Este enorme programa de apoio às famílias, disse, resulta de um empenho pessoal e da atenção do Presidente para com as famílias mais pobres. “Andulo (Ndulo), na nossa língua, significa estar amargo, mas aqui o Kwenda está doce, vamos fazer por ficar mais doce, porque se trata de um apoio para que as famílias ganhem sustentabilidade. É uma mão social dada pelo Executivo às famílias, para que, depois, façam o seu caminho”, disse Pereira Alfredo. Tratando-se de um programa para aplicação nacional, Chimuna de Oliveira, a directora do FAS na província do Huambo, esteve também no Andulo, muito activa, tal como os técnicos do Banco Sol, parceiro para a operação ontem iniciada, já que os beneficiários terão acesso ao dinheiro disponibilizado pelo Executivo por via de um cartão multicaixa disponibilizado por este banco, o que significa a abertura automática de uma conta bancária para cada um.

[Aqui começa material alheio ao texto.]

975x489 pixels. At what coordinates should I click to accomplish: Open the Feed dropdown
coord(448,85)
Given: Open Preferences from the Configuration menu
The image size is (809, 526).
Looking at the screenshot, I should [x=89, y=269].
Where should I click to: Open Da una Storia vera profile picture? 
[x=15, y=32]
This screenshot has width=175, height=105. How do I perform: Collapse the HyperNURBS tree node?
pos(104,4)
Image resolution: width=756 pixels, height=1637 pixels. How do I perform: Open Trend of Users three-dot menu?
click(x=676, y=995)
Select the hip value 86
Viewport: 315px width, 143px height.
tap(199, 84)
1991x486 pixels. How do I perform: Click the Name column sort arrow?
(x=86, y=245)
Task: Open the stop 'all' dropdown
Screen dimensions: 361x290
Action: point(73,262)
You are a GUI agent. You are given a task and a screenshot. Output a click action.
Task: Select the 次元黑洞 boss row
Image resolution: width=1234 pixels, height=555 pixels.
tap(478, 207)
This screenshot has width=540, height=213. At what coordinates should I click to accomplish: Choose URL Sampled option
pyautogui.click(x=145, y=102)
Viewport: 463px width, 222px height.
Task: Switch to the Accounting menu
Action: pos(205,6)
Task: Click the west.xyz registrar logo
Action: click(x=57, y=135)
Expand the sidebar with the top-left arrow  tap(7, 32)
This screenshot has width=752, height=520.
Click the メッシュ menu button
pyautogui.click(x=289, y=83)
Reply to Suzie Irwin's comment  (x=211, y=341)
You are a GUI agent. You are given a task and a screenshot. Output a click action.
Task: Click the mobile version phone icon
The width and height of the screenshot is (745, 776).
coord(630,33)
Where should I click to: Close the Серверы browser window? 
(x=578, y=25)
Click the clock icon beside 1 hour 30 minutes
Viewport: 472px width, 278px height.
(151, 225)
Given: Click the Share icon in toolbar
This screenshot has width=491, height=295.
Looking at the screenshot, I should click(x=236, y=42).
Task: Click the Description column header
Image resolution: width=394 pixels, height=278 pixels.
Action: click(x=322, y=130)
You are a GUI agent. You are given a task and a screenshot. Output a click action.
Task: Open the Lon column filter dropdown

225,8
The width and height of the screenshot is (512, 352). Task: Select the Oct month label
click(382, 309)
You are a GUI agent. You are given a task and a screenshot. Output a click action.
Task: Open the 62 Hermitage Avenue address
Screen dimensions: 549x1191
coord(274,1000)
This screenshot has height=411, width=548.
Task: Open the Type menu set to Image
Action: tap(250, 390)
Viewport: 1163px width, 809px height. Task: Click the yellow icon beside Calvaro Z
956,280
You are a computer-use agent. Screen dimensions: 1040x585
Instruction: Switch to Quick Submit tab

O Andulo, diz uma nota do FAS distribuída à imprensa, é o oitavo município angolano a iniciar o processo de Transferências Sociais Monetárias, depois do Nzeto (Zaire), Cacula (Huíla), Ombadja (Cunene); Cambundi Catembo (Malanje), Cuito Cuanavale (Cuando Cubango), Quiculungo (Cuanza-Norte) e Dembos (Bengo). Além das transferências monetárias, o Kwenda integra a componente de Inclusão Produtiva e, no Andulo, por exemplo, o FAS fez a entrega, ontem, a uma cooperativa de camponeses antigos militares, de uma motorizada de três rodas sementes, fertilizantes, duas moto-bombas e de outro equipamento para o trabalho no campo. Falando aos populares, o governador Pereira Alfredo, fez questão de lembrar que, aplicado na compra de adubos, o dinheiro do Kwenda poderá significar um aumento substancial da produção de cada família camponesa.